The Field Guide to Data Science

The Field Guide to Data Science by Booz Allen Hamilton.

From “The Story of the Field Guide:”

While there are countless industry and academic publications describing what Data Science is and why we should care, little information is available to explain how to make use of data as a resource. At Booz Allen, we built an industry-leading team of Data Scientists. Over the course of hundreds of analytic challenges for dozens of clients, we’ve unraveled the DNA of Data Science. We mapped the Data Science DNA to unravel the what, the why, the who and the how.

Many people have put forth their thoughts on single aspects of Data Science. We believe we can offer a broad perspective on the conceptual models, tradecraft, processes and culture of Data Science. Companies with strong Data Science teams often focus
on a single class of problems – graph algorithms for social network analysis and recommender models for online shopping are two notable examples. Booz Allen is different. In our role as consultants, we support a diverse set of clients across a variety of domains. This allows us to uniquely understand the DNA of Data Science. Our goal in creating The Field Guide to Data Science is to capture what we have learned and to share it broadly. We want this effort to help drive forward the science and art of Data Science.

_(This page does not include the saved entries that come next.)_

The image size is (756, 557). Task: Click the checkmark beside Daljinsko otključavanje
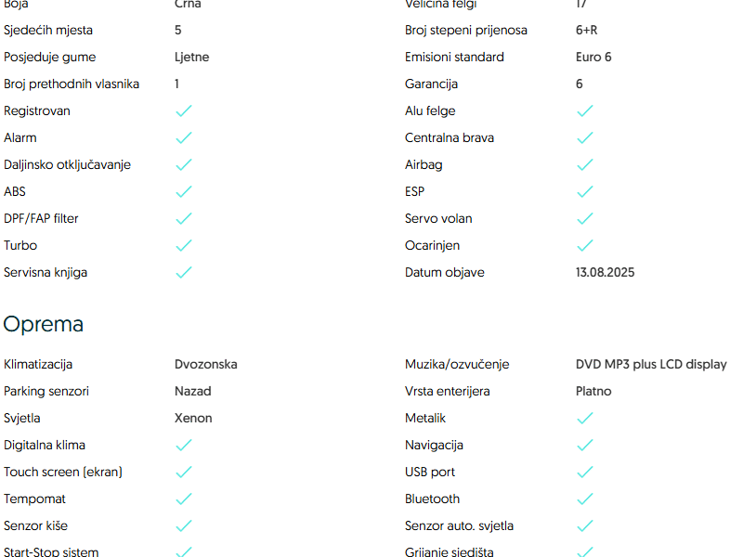tap(184, 165)
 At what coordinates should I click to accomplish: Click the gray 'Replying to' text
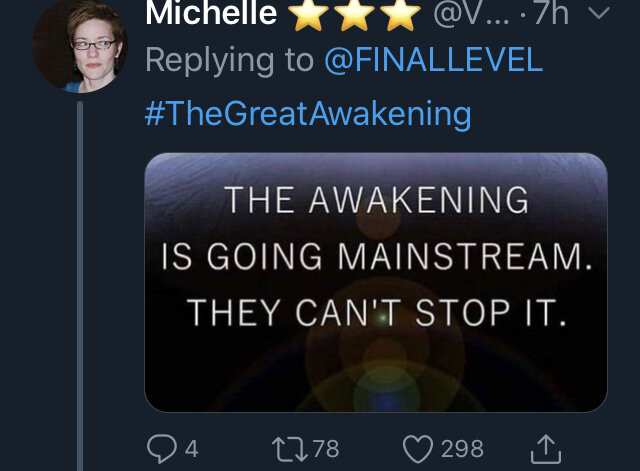[229, 60]
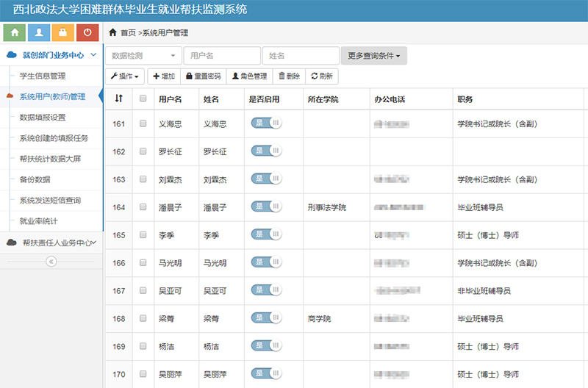Open 学生信息管理 in the sidebar

(43, 76)

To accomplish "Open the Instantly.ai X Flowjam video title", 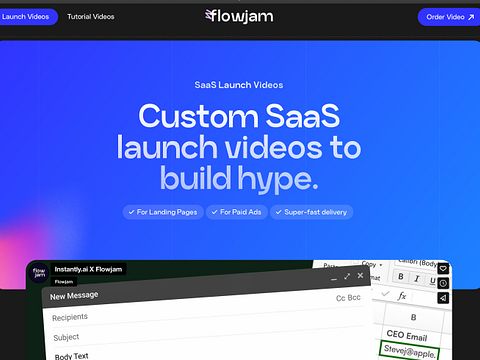I will pyautogui.click(x=88, y=269).
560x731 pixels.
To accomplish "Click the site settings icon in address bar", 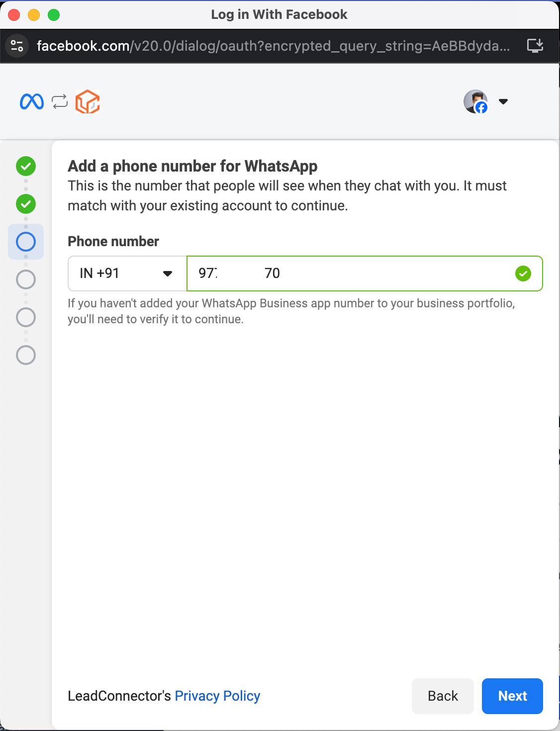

This is a great example of what can be done with authors, professional editors and graphic artists putting together a publication.

While it is just a “field guide,” it has enough depth to use it as a starting point for exploring data science projects.

Imagine that you have senior staff who have read and have a grasp of the field guide. I can easily imagine taking the appropriate parts of the field guide to serve as “windows” onto further steps for a particular project. Which would enable senior staff to remain grounded in what they understand and how further steps related back to that understanding. Overall I think this is an excellent field guide/introduction to data science.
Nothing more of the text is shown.